TinC

Porting the Tiny compiler from Pascal to C

By Pete Gray

Pete Gray is a programmer who specializes in embedded-systems development. He can be contacted at petegray@ieee.org.

Several years ago, Jack W. Crenshaw wrote a series of articles entitled "Let's Build a Compiler"—an introduction to compiler construction culminating in the Tiny compiler and language, coded in Pascal [1]. In this article, I describe how I ported, enhanced, and extended the Tiny compiler to make it a C-based pcode-generating, target-neutral compiler called "TinC." The complete source code for TinC is available from CUJ [2] and from my site [3].

Actually, rewriting Tiny 1.1 wasn't too difficult, mainly because it was originally written using crisp, clean code developed using the "keep it simple" principle. Another reason for the simplicity of the rewrite is that, in general, Pascal ports to C quite easily. (For that matter, there are also both free and commercial Pascal-to-C translators.)

Once ported, I began stripping the assembly-language generation out of the various compiler functions, replacing it with pcode-generating routine calls. To demonstrate a functioning compiler used with a specific target, Jack's original compiler necessarily generated assembly language directly from many levels and branches of the compiler's execution tree. As an example of pcode replacement, the routine performing the compiler function push primary was changed from:

EmitLn("MOVE D0,-(SP)");

to:

Stage (PC_PUSH_PRIMARY,"","","");

The use of pcodes as an intermediary language is a simple way of separating the high-level language being processed from the low-level language being generated. The high- and low-level languages become loosely coupled, but remain highly cohesive.

Another advantage of pcode generation is that instead of using the pcodes to immediately generate assembly language for the required target, they can be written to a staging buffer. Basically, the staging buffer is a big array full of pcodes sequenced in the order they were generated by the compiler. The population of a staging buffer also lets the pcodes be processed (optimized, for example) prior to assembly-language generation.

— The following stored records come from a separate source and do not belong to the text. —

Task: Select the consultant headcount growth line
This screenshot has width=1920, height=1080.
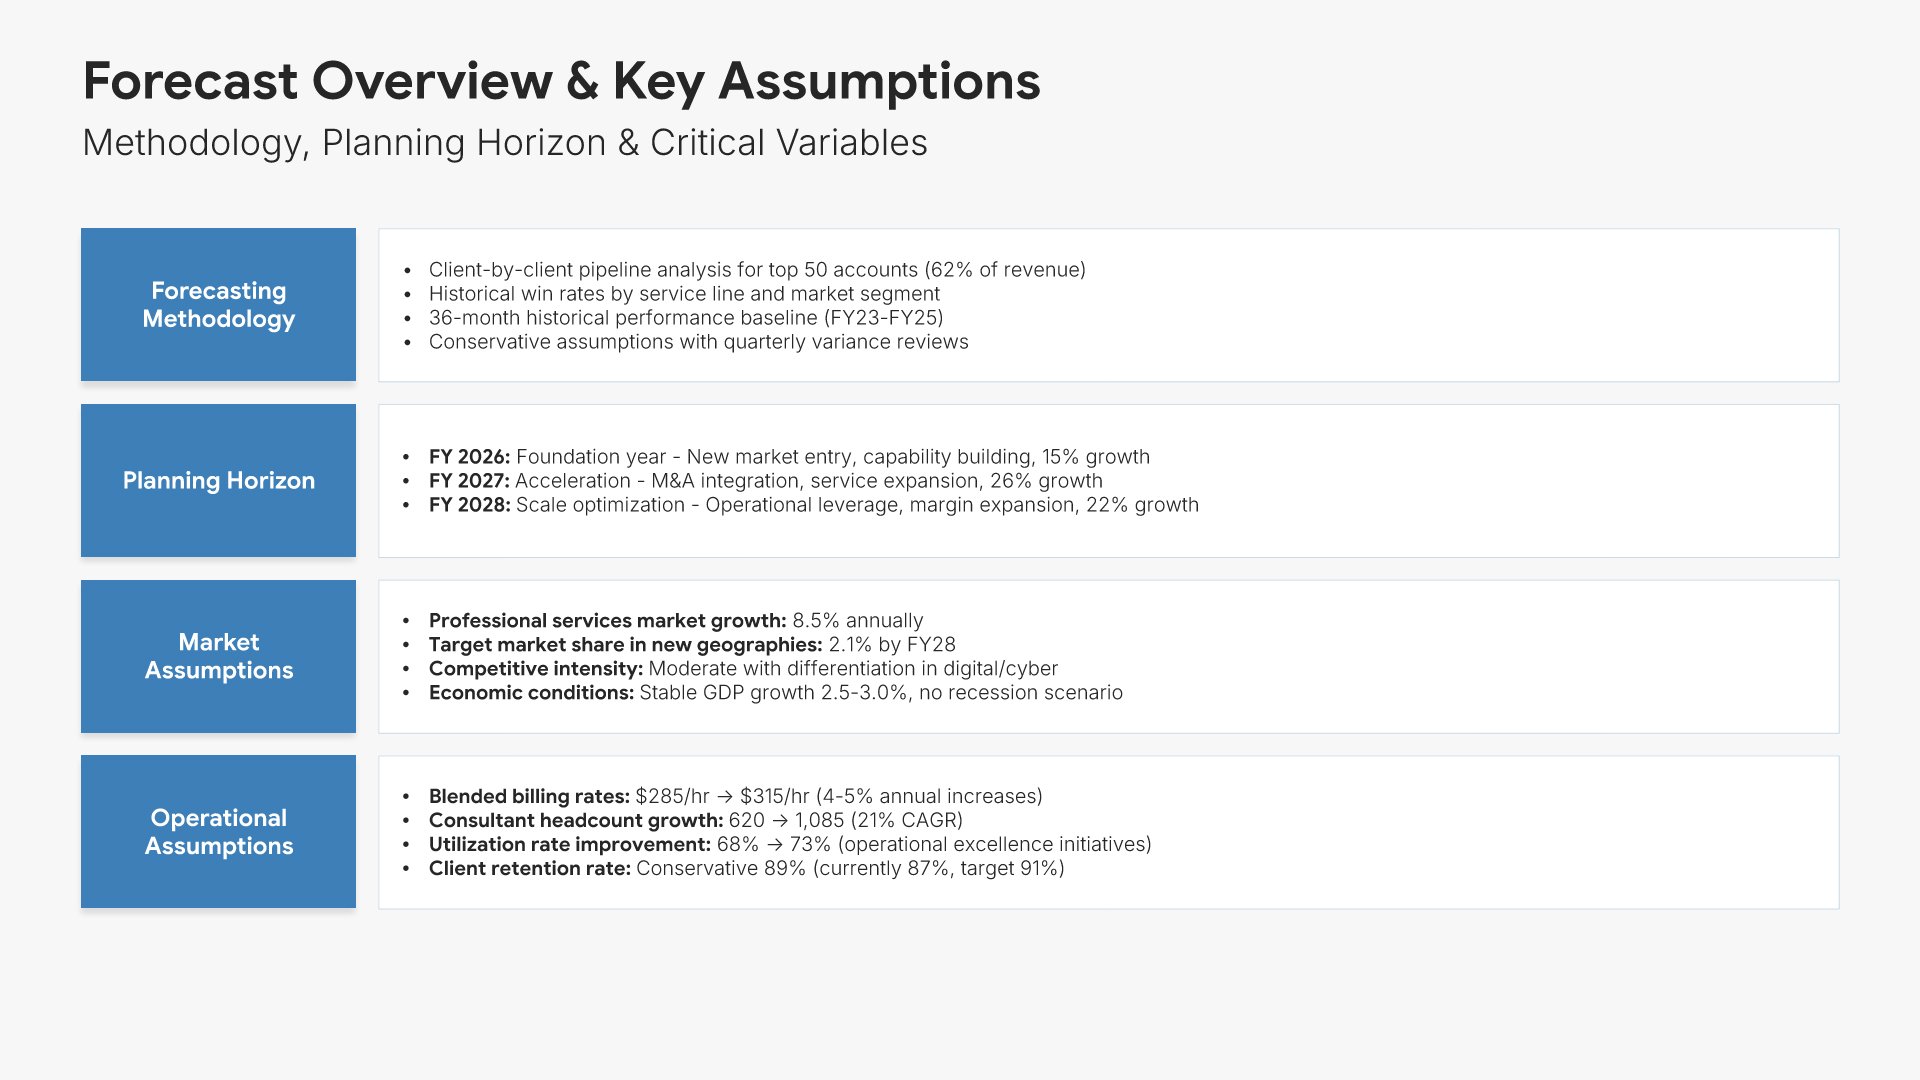Action: click(x=695, y=821)
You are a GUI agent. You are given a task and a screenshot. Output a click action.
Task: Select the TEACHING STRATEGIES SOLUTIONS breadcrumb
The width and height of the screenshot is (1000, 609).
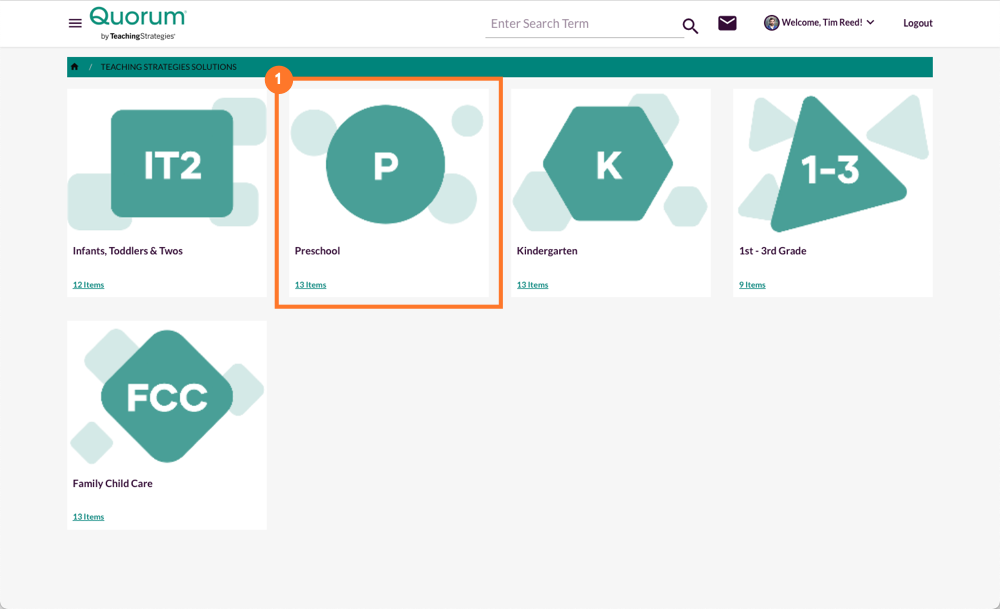tap(168, 66)
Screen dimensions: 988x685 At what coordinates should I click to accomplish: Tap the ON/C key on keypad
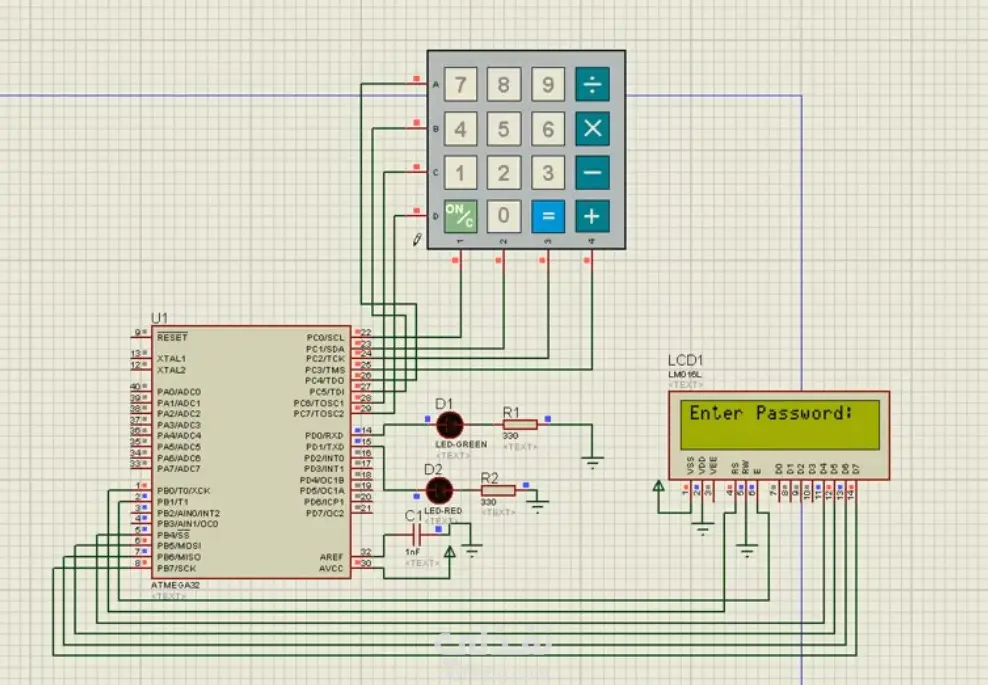(461, 216)
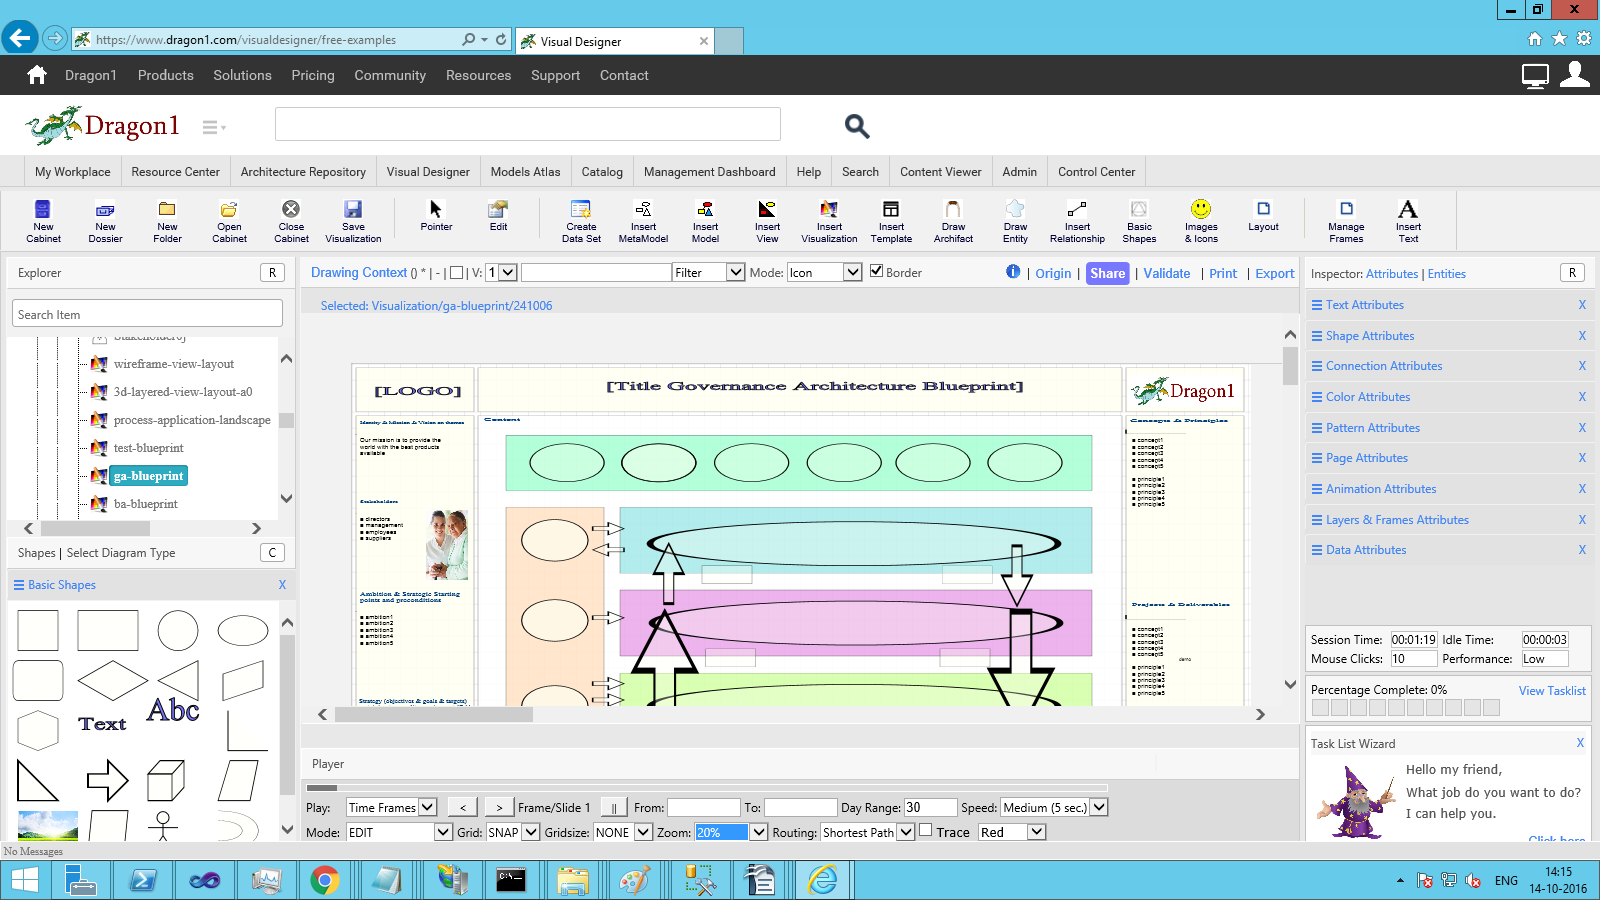The image size is (1600, 900).
Task: Open the View Tasklist link
Action: pyautogui.click(x=1552, y=691)
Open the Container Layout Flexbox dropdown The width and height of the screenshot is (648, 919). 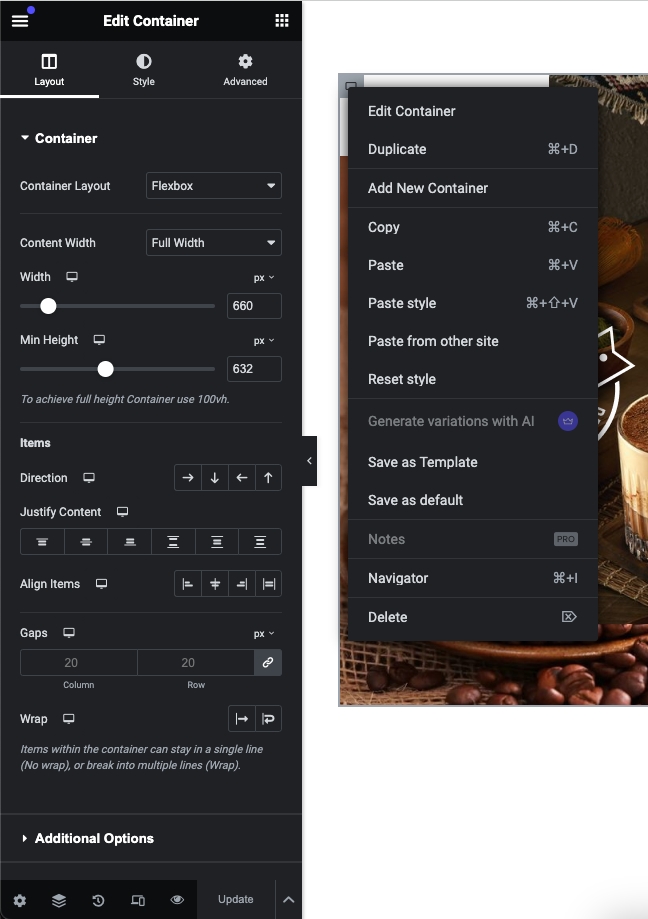(214, 186)
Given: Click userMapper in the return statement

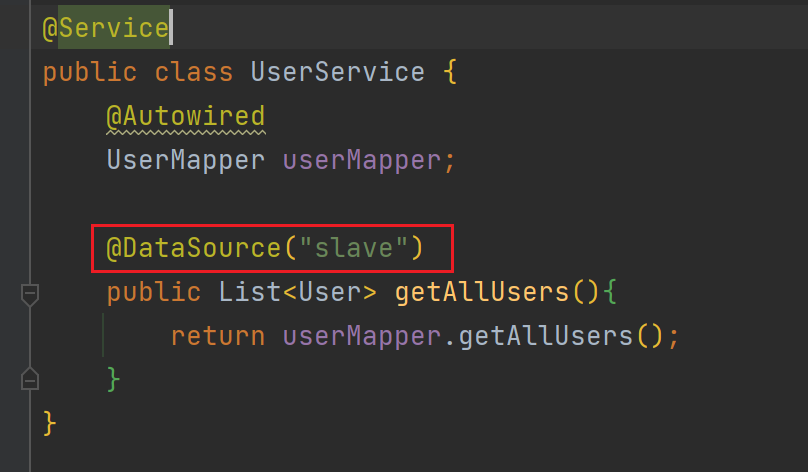Looking at the screenshot, I should click(361, 336).
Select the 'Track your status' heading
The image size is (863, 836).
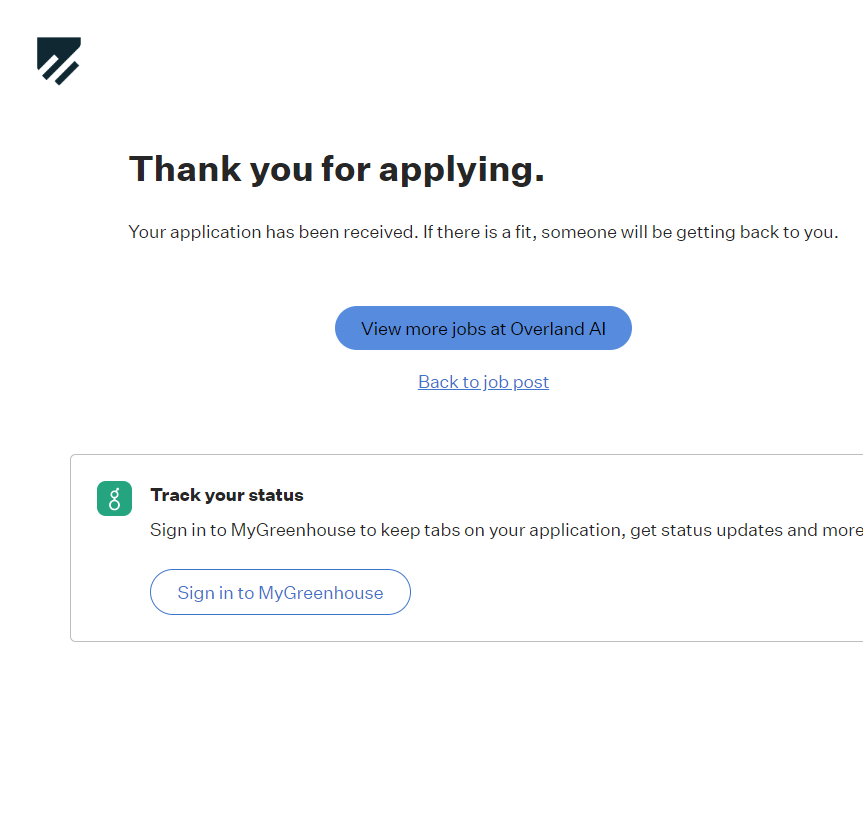(227, 495)
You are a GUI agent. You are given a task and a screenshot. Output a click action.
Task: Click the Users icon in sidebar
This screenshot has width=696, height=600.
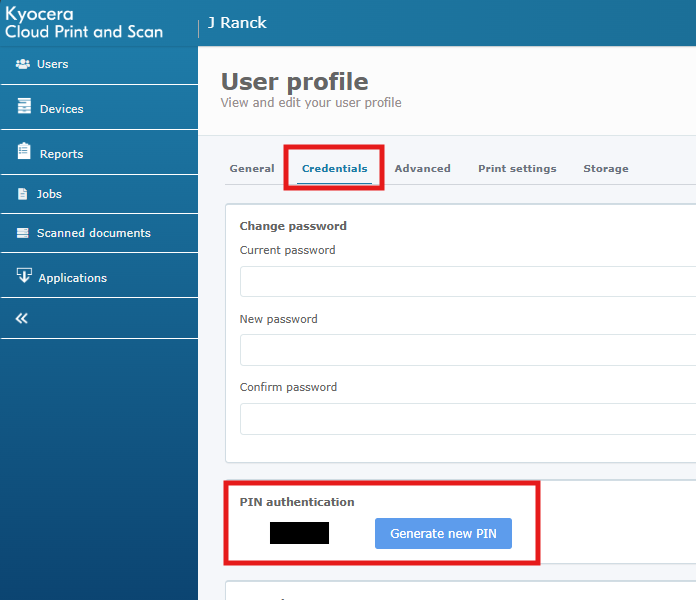pyautogui.click(x=23, y=64)
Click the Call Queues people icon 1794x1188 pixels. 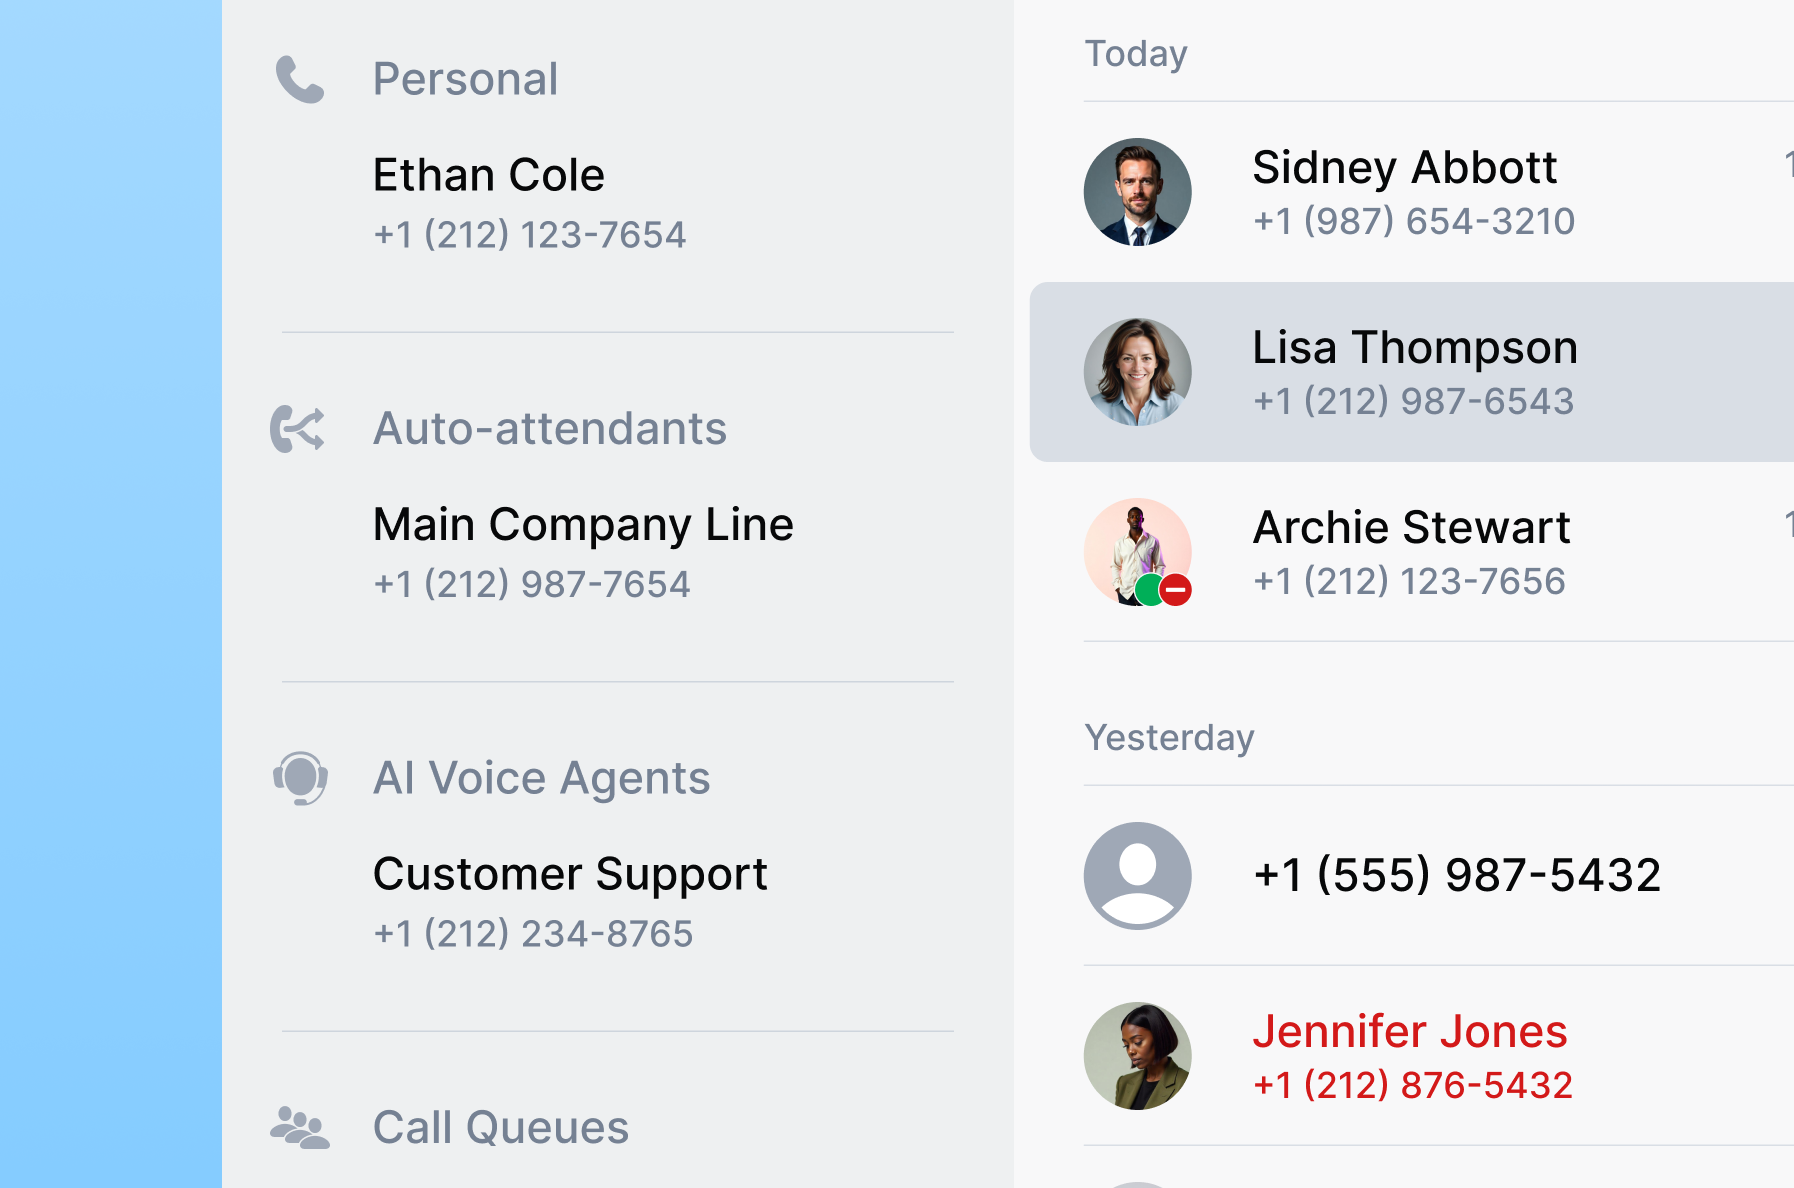tap(298, 1127)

The original compiler was also interactive, which is good because you can see the generated code, and test enhancements on screen as you type in high-level source code. The new compiler processes either interactively or from an input file (if one is specified). I did this via a simple change to the GetChar routine. However, the introduction of the pcodes and staging buffer presented a slightly more complex problem, particularly when you consider pcode changes due to the addition of an optimizer. I resolved this issue by generating two output files—one with the original pcodes and their generic descriptions, and the other that would be generated following the optimization and containing target-specific assembly language. This had the additional benefit of allowing the examination of pre- and postoptimization code to aid optimizer development. Interactively, the compiler first displays the preoptimized code, then the optimized code. I added line numbers for compilation error reporting, which are required for noninteractive processing. Finally, the addition of a compiler "smart trace," where the compiler shows its execution path among routines (indented, according to the call level), helped me understand the compiler operation, and assisted in compiler development. The trace information is automatically written to a third output file called "trace.txt."

pcode Testing

A set of test programs verified the correct operation of the compiler, staging mechanism, preoptimization pcode generation, and compiler trace. For example, the high-level code:

result = 123

produced the preoptimized pcodes with these descriptions:

Move constant 123 to Primary
Move Primary to global variable result

and this output to the compiler trace file:

+Assignment [result]
   +Next
     +GetOp
     -GetOp [=]
   -Next
   +Next
     +GetNum
     -GetNum [123]
   -Next

Tidying Up

To finish off the initial port, I then split out the definitions into a header file, added new definitions representing such things as the maximum symbol size, keyword tokens, and so on, and renamed a few of the important variables. Most of the compiler routines I kept as-is to make it easy to reference from Jack's original text.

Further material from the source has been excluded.